• _Problem description_:
Take the lines below beginning at the line that has "Sort by the Player column header" and stopping after the line that has "The height and", and print them exactly as they are, with no other lines.

• _The input_:
Start of Block

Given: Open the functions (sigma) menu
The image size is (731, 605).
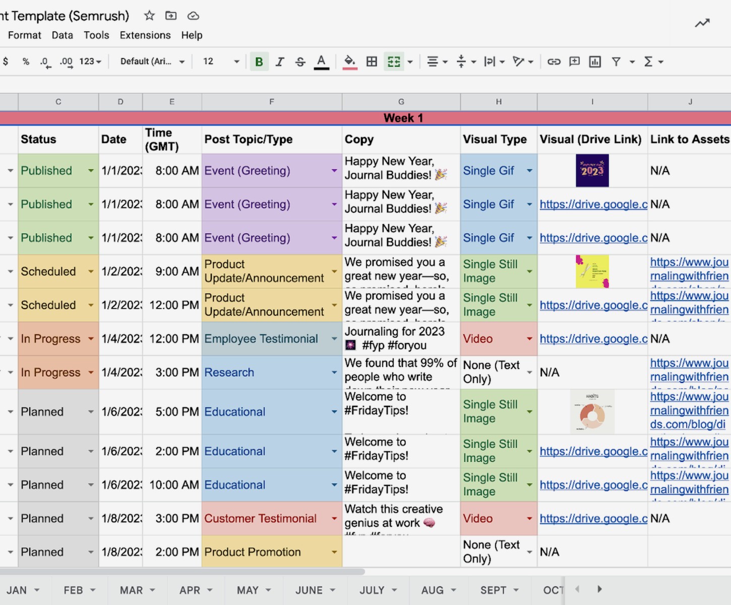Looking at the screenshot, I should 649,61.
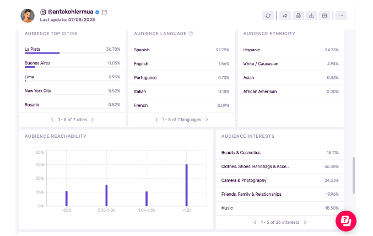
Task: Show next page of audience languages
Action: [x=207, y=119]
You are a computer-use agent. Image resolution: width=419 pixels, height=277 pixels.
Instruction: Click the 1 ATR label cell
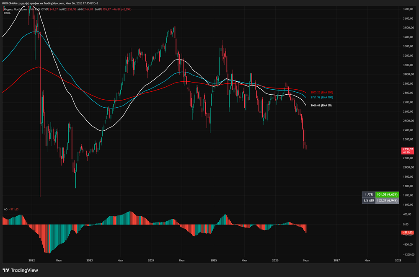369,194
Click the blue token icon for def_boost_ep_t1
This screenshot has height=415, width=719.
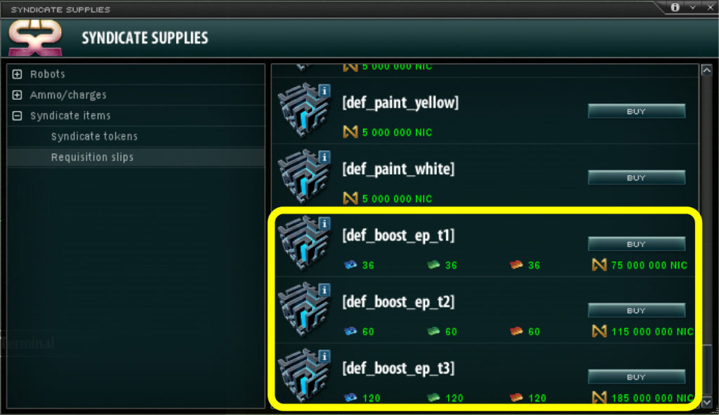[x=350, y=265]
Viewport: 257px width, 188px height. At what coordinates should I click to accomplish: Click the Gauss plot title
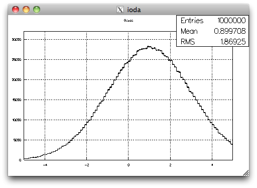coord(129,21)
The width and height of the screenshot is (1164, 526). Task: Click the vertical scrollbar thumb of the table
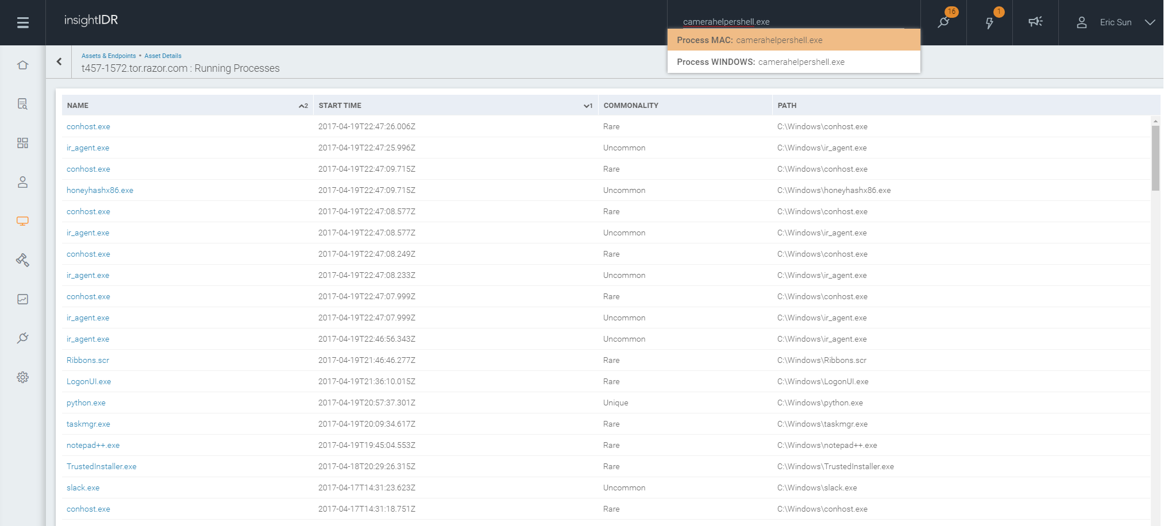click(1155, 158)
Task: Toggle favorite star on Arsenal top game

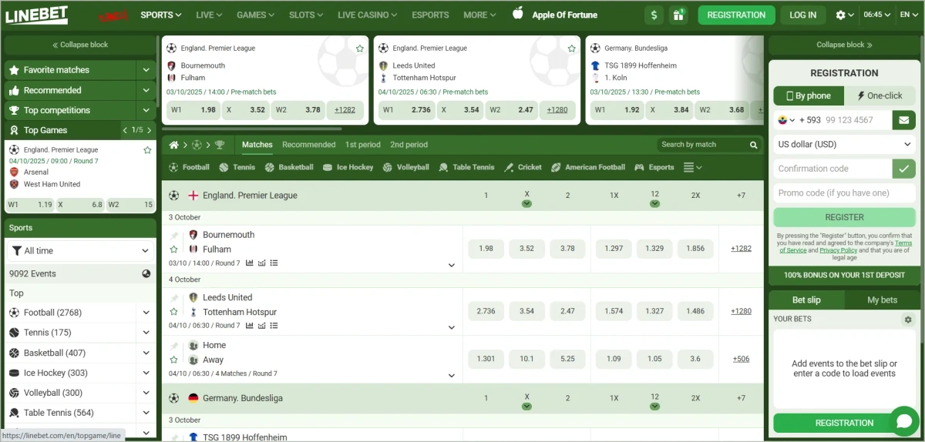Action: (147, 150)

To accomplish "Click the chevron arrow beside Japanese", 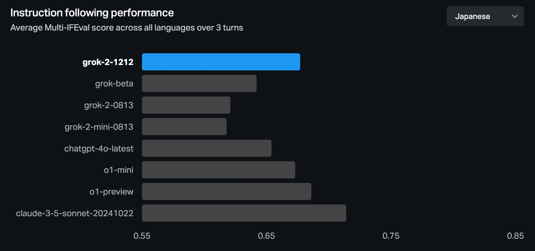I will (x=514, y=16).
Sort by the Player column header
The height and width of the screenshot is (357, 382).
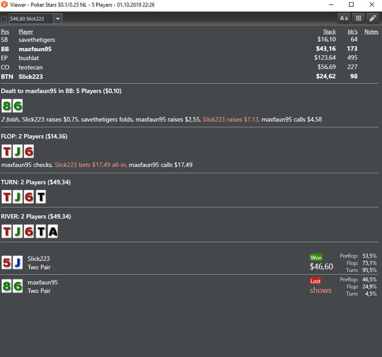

End of Block
Start of Block

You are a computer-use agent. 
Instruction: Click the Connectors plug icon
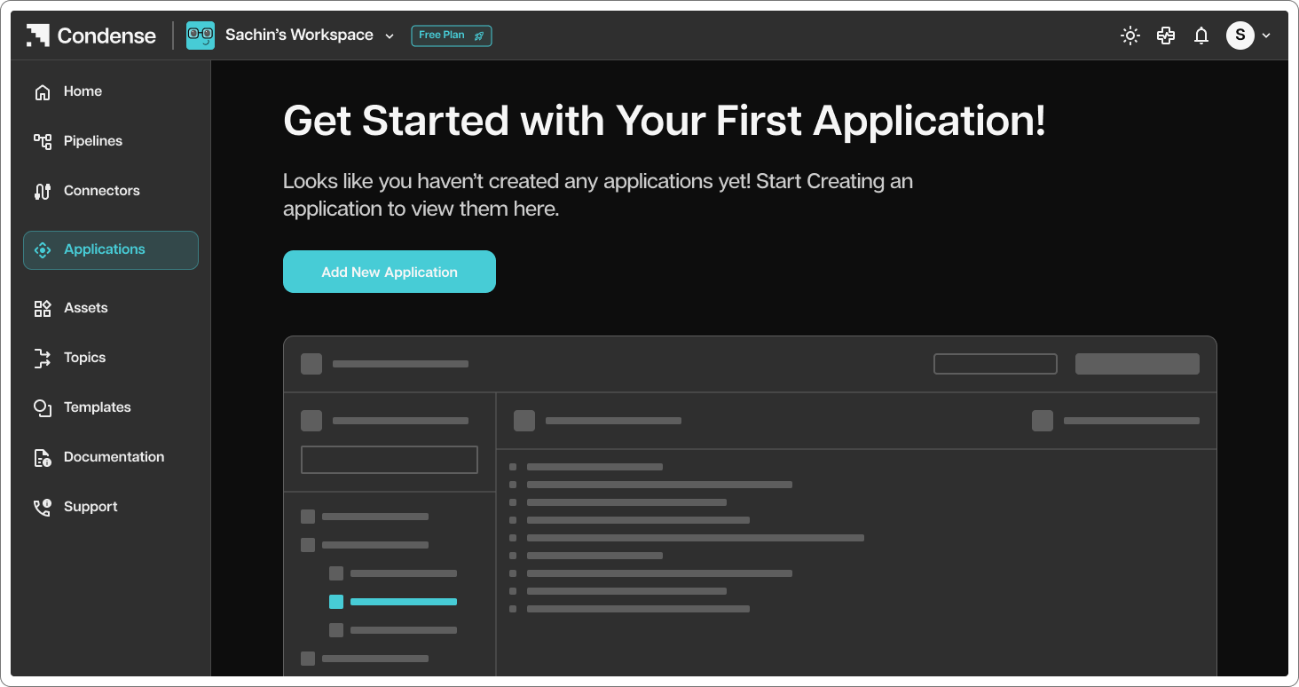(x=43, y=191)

End of Block

• _Response to this task_:
Sort by the Player column header
The height and width of the screenshot is (357, 382).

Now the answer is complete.